Your answer should consist of the lines below that hold the word "Expand".

:: MATERIALS PROVIDED ::

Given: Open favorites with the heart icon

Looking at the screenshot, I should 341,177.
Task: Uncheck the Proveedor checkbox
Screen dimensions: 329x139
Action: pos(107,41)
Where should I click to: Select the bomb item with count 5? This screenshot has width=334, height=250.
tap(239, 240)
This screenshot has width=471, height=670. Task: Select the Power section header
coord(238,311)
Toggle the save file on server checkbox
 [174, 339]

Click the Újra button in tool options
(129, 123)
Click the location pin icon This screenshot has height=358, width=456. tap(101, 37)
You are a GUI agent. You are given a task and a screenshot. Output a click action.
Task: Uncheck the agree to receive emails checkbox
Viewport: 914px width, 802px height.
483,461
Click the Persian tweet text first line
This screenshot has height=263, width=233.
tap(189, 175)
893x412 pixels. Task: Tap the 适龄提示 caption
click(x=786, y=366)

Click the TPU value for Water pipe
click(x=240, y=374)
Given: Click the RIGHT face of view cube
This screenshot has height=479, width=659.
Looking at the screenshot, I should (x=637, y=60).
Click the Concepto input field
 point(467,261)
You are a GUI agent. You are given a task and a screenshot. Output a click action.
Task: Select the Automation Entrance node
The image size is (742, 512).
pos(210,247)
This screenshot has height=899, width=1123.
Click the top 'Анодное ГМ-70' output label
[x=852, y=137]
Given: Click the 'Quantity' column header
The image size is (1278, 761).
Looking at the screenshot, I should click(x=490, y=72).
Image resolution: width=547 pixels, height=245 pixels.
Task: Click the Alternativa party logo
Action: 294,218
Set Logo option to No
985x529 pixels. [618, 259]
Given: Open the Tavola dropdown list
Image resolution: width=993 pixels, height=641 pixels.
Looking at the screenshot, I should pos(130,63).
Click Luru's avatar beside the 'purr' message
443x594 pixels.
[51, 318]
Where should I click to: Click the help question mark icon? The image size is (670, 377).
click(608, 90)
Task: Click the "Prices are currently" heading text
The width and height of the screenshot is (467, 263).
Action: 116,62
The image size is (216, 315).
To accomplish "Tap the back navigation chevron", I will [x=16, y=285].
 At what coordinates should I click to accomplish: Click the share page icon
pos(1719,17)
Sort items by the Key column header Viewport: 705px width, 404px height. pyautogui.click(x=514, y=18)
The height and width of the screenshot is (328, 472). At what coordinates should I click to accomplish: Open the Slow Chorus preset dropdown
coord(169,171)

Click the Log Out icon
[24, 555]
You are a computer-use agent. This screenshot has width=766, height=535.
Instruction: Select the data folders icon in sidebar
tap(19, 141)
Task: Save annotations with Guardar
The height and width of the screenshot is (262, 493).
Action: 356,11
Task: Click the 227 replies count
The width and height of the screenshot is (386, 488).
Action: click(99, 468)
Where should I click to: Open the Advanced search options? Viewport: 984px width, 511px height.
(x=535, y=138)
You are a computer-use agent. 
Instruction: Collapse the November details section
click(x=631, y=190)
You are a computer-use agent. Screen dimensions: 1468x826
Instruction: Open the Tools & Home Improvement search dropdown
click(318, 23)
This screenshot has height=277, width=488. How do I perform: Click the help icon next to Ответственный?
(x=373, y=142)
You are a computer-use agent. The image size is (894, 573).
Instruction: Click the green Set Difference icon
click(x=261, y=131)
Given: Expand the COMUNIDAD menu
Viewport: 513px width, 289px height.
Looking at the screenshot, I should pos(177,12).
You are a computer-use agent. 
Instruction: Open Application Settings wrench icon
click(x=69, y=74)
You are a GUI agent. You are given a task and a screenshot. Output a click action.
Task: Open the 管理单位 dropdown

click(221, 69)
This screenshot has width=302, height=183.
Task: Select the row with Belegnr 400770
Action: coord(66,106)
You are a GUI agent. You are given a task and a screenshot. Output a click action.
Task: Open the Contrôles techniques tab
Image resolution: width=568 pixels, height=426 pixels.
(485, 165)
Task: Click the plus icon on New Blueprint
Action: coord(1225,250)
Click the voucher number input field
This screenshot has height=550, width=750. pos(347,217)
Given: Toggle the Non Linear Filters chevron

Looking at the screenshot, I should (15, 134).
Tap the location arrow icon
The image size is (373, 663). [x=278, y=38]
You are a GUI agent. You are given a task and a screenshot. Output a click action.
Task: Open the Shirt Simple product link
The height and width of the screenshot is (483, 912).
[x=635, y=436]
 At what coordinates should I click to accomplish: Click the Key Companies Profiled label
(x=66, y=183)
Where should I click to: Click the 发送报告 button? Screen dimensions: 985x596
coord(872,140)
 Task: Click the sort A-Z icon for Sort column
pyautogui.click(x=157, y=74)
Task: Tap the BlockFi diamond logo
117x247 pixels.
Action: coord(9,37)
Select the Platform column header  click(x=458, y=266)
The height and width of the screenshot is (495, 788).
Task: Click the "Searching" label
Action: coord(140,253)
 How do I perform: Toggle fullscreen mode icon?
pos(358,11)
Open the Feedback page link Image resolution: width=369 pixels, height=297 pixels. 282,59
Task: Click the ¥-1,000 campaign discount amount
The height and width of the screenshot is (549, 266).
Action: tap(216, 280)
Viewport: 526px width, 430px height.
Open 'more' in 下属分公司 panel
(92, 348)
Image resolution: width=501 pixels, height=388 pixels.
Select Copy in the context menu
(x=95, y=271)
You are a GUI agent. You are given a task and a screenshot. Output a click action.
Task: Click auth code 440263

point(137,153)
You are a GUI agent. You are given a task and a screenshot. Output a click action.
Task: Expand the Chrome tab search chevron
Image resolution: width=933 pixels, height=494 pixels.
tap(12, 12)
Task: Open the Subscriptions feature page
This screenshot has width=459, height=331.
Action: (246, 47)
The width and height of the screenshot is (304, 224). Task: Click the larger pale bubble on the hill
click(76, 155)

:::

## [PROBLEM SOLUTION]
Given: Expand the COMUNIDAD menu
Task: Expand the Chrome tab search chevron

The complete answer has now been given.